Exercise instructions — Which lines of the data contain the string "agent"? Copy every one of them.

[Saved data entries]
______

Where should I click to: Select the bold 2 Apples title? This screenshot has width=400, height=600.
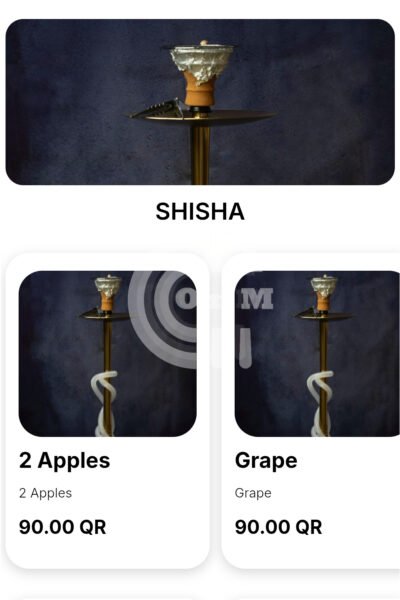[64, 461]
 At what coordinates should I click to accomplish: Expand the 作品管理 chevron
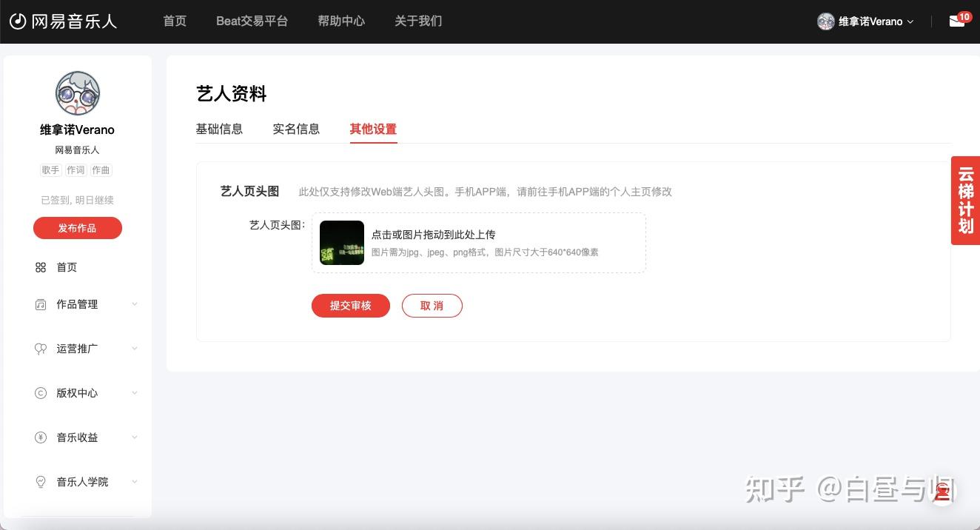click(x=135, y=304)
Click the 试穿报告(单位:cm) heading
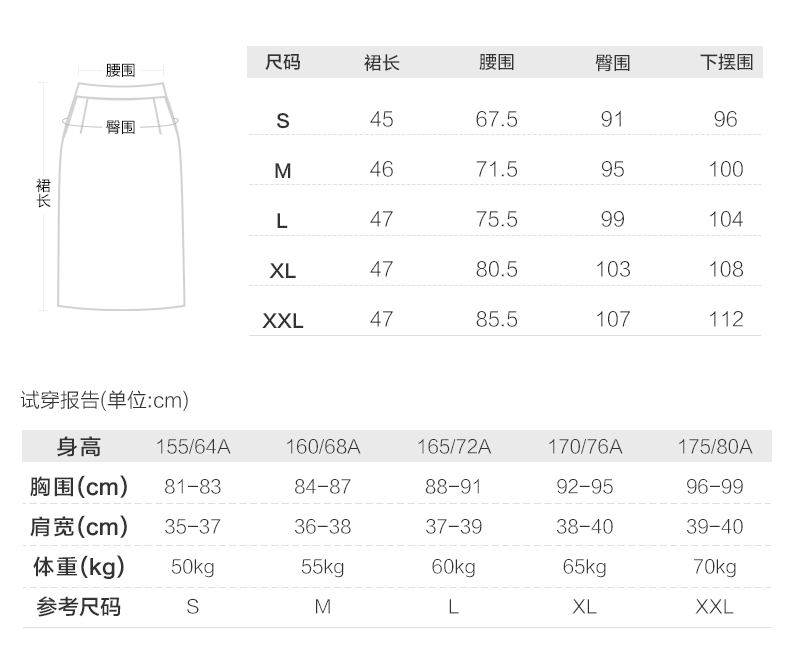This screenshot has height=660, width=790. tap(105, 401)
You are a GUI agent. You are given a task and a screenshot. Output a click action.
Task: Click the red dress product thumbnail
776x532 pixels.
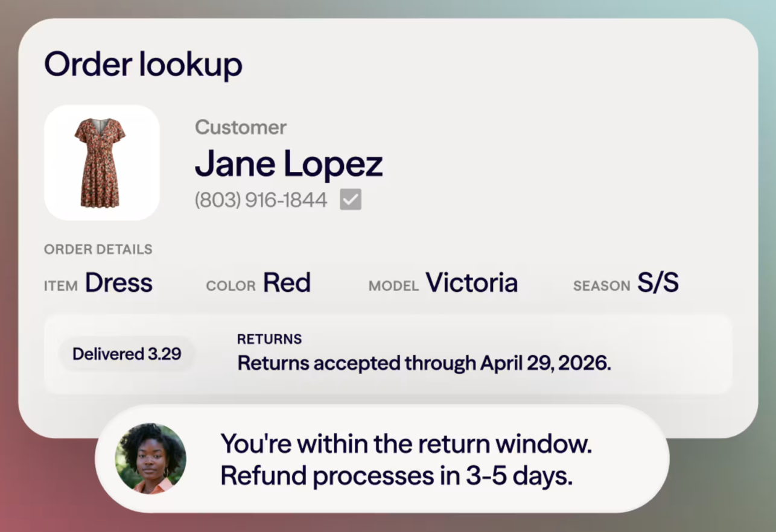tap(102, 163)
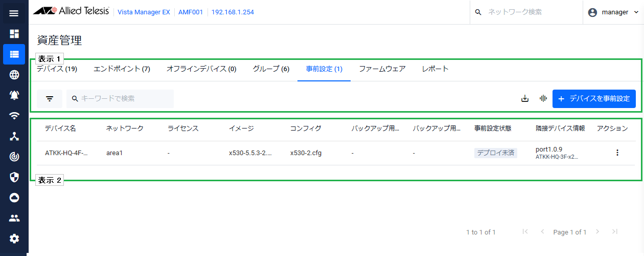Toggle the column density icon
Viewport: 644px width, 256px height.
coord(543,99)
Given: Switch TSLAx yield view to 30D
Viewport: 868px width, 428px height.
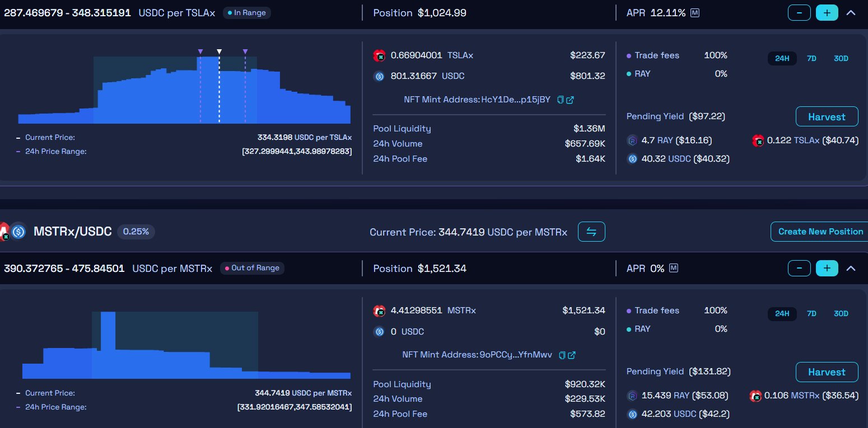Looking at the screenshot, I should point(841,58).
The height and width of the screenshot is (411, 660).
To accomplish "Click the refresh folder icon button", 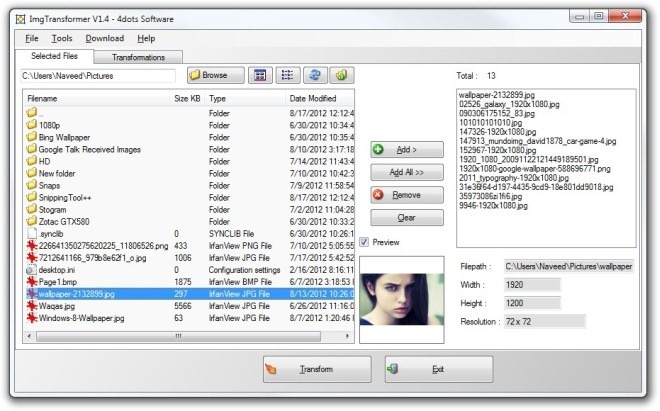I will pyautogui.click(x=314, y=75).
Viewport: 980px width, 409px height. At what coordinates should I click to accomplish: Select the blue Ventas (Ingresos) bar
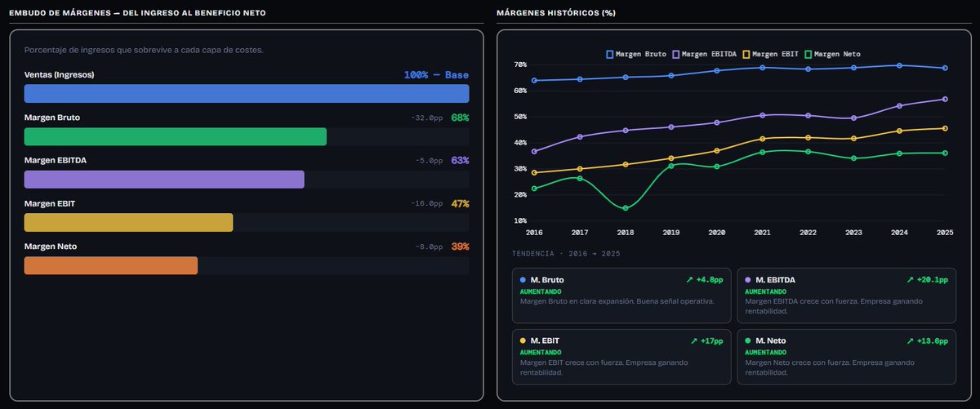pos(247,93)
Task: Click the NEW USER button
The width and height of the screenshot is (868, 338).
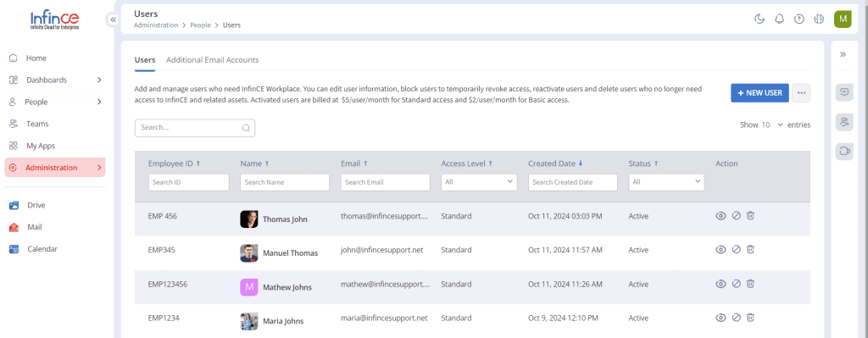Action: [760, 93]
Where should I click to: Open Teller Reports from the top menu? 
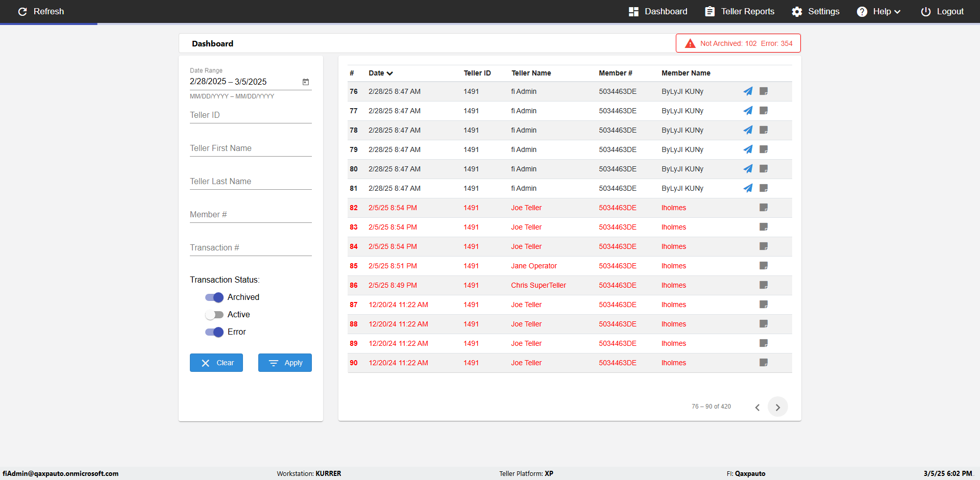740,11
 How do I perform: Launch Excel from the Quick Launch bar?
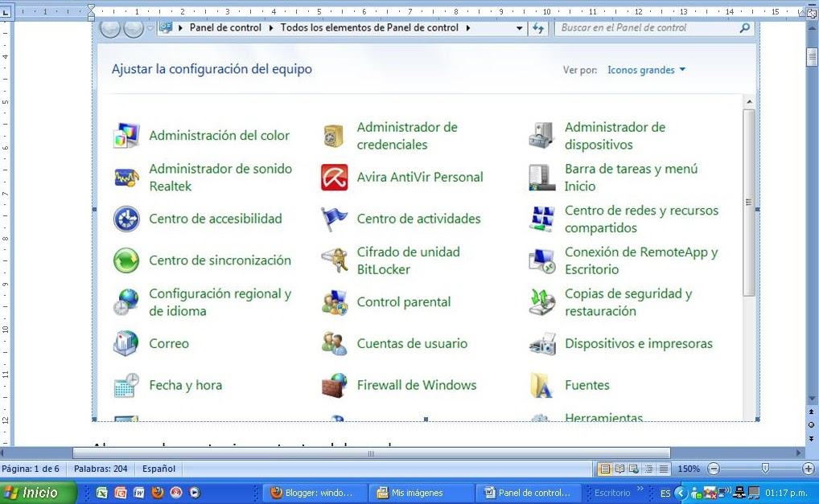[x=101, y=491]
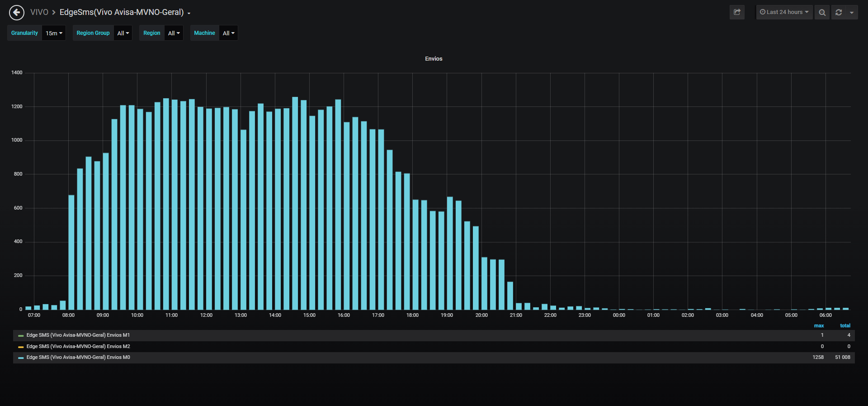Open the Last 24 hours time picker
Screen dimensions: 868x406
(x=784, y=12)
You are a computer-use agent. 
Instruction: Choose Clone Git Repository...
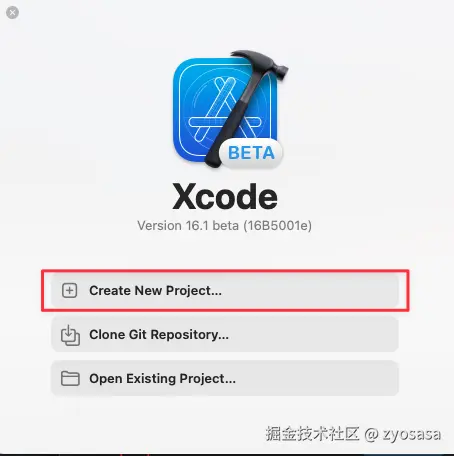pyautogui.click(x=225, y=334)
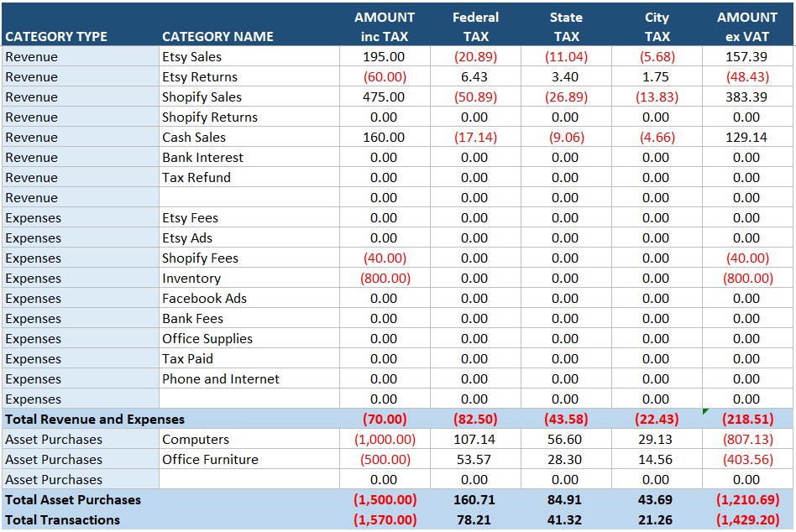The height and width of the screenshot is (532, 796).
Task: Select the CATEGORY NAME column header
Action: tap(217, 36)
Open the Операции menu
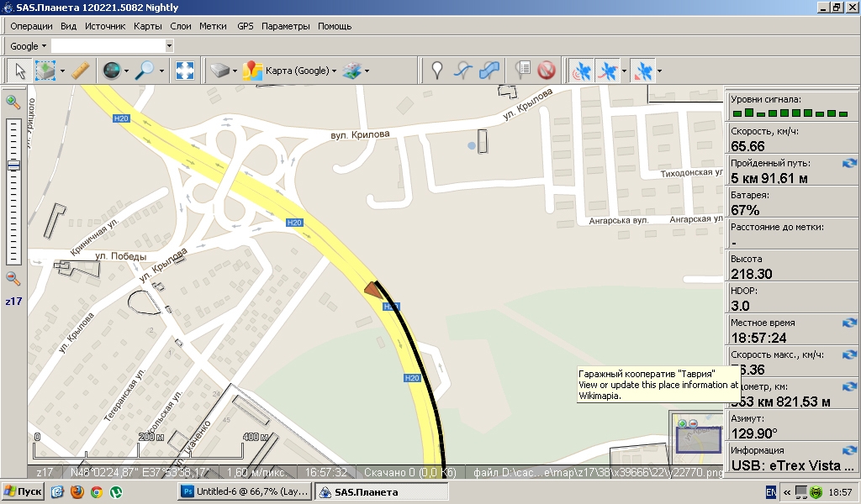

______

Written reply —
You are a GUI agent. You are given a task and a screenshot. Output a click action.
You are a computer-use agent. 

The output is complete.